**HOW TO COMPLETE THIS TASK:** Every line of the listing below should be written out exactly.
RECORDS SHOWN section start
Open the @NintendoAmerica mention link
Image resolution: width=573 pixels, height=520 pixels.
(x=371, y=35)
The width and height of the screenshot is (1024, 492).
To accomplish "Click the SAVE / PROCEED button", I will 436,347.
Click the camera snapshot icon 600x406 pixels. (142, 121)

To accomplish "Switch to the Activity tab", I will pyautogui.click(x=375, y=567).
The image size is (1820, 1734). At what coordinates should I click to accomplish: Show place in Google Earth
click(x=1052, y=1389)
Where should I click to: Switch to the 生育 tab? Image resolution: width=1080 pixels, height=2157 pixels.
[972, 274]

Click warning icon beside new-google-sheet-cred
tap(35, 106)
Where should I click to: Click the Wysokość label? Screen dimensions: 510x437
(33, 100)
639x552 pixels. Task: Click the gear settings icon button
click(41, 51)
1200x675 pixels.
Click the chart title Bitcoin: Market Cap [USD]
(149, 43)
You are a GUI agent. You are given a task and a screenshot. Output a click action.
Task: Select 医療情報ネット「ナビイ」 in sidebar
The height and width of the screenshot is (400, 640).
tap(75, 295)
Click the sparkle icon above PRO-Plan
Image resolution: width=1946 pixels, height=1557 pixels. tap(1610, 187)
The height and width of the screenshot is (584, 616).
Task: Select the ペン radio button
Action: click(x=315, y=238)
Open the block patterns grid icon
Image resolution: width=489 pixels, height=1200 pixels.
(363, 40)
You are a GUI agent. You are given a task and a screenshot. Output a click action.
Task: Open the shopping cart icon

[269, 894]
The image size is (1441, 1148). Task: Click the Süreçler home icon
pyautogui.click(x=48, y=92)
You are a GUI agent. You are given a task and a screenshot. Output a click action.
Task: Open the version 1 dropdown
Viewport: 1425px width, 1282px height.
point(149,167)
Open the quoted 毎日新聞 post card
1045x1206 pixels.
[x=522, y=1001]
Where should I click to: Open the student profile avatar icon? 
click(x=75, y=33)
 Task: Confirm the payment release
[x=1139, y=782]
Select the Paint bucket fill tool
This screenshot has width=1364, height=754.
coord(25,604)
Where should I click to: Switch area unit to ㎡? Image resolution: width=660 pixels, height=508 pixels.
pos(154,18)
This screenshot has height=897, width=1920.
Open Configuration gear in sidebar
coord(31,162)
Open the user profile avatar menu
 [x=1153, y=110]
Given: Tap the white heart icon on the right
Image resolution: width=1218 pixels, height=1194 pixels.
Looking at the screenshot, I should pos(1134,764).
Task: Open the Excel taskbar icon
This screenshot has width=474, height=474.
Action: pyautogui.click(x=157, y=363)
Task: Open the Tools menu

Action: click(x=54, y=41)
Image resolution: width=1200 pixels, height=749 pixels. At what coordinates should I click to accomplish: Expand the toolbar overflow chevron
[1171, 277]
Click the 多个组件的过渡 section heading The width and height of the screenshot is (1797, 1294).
RECORDS SHOWN section end
**WRITTEN SOLUTION:**
Open the @NintendoAmerica mention link
Image resolution: width=573 pixels, height=520 pixels.
(x=371, y=35)
The width and height of the screenshot is (1024, 492).
To accomplish "Click the SAVE / PROCEED button", I will 436,347.
Click the camera snapshot icon 600x406 pixels. (142, 121)

To accomplish "Switch to the Activity tab", I will pyautogui.click(x=375, y=567).
The image size is (1820, 1734). At what coordinates should I click to accomplish: Show place in Google Earth
click(x=1052, y=1389)
Where should I click to: Switch to the 生育 tab? Image resolution: width=1080 pixels, height=2157 pixels.
[972, 274]

Click warning icon beside new-google-sheet-cred
tap(35, 106)
Where should I click to: Click the Wysokość label? Screen dimensions: 510x437
(33, 100)
639x552 pixels. Task: Click the gear settings icon button
click(41, 51)
1200x675 pixels.
Click the chart title Bitcoin: Market Cap [USD]
(149, 43)
You are a GUI agent. You are given a task and a screenshot. Output a click action.
Task: Select 医療情報ネット「ナビイ」 in sidebar
The height and width of the screenshot is (400, 640).
tap(75, 295)
Click the sparkle icon above PRO-Plan
Image resolution: width=1946 pixels, height=1557 pixels. tap(1610, 187)
The height and width of the screenshot is (584, 616).
Task: Select the ペン radio button
Action: click(x=315, y=238)
Open the block patterns grid icon
Image resolution: width=489 pixels, height=1200 pixels.
(363, 40)
You are a GUI agent. You are given a task and a screenshot. Output a click action.
Task: Open the shopping cart icon

[269, 894]
The image size is (1441, 1148). Task: Click the Süreçler home icon
pyautogui.click(x=48, y=92)
You are a GUI agent. You are given a task and a screenshot. Output a click action.
Task: Open the version 1 dropdown
Viewport: 1425px width, 1282px height.
point(149,167)
Open the quoted 毎日新聞 post card
1045x1206 pixels.
[x=522, y=1001]
Where should I click to: Open the student profile avatar icon? 
click(x=75, y=33)
 Task: Confirm the payment release
[x=1139, y=782]
Select the Paint bucket fill tool
This screenshot has width=1364, height=754.
coord(25,604)
Where should I click to: Switch area unit to ㎡? Image resolution: width=660 pixels, height=508 pixels.
pos(154,18)
This screenshot has height=897, width=1920.
Open Configuration gear in sidebar
coord(31,162)
Open the user profile avatar menu
 [x=1153, y=110]
Given: Tap the white heart icon on the right
Image resolution: width=1218 pixels, height=1194 pixels.
Looking at the screenshot, I should pos(1134,764).
Task: Open the Excel taskbar icon
This screenshot has width=474, height=474.
Action: pyautogui.click(x=157, y=363)
Task: Open the Tools menu

Action: click(x=54, y=41)
Image resolution: width=1200 pixels, height=749 pixels. At what coordinates should I click to accomplish: Expand the toolbar overflow chevron
[1171, 277]
Click the 多个组件的过渡 section heading The width and height of the screenshot is (1797, 1294).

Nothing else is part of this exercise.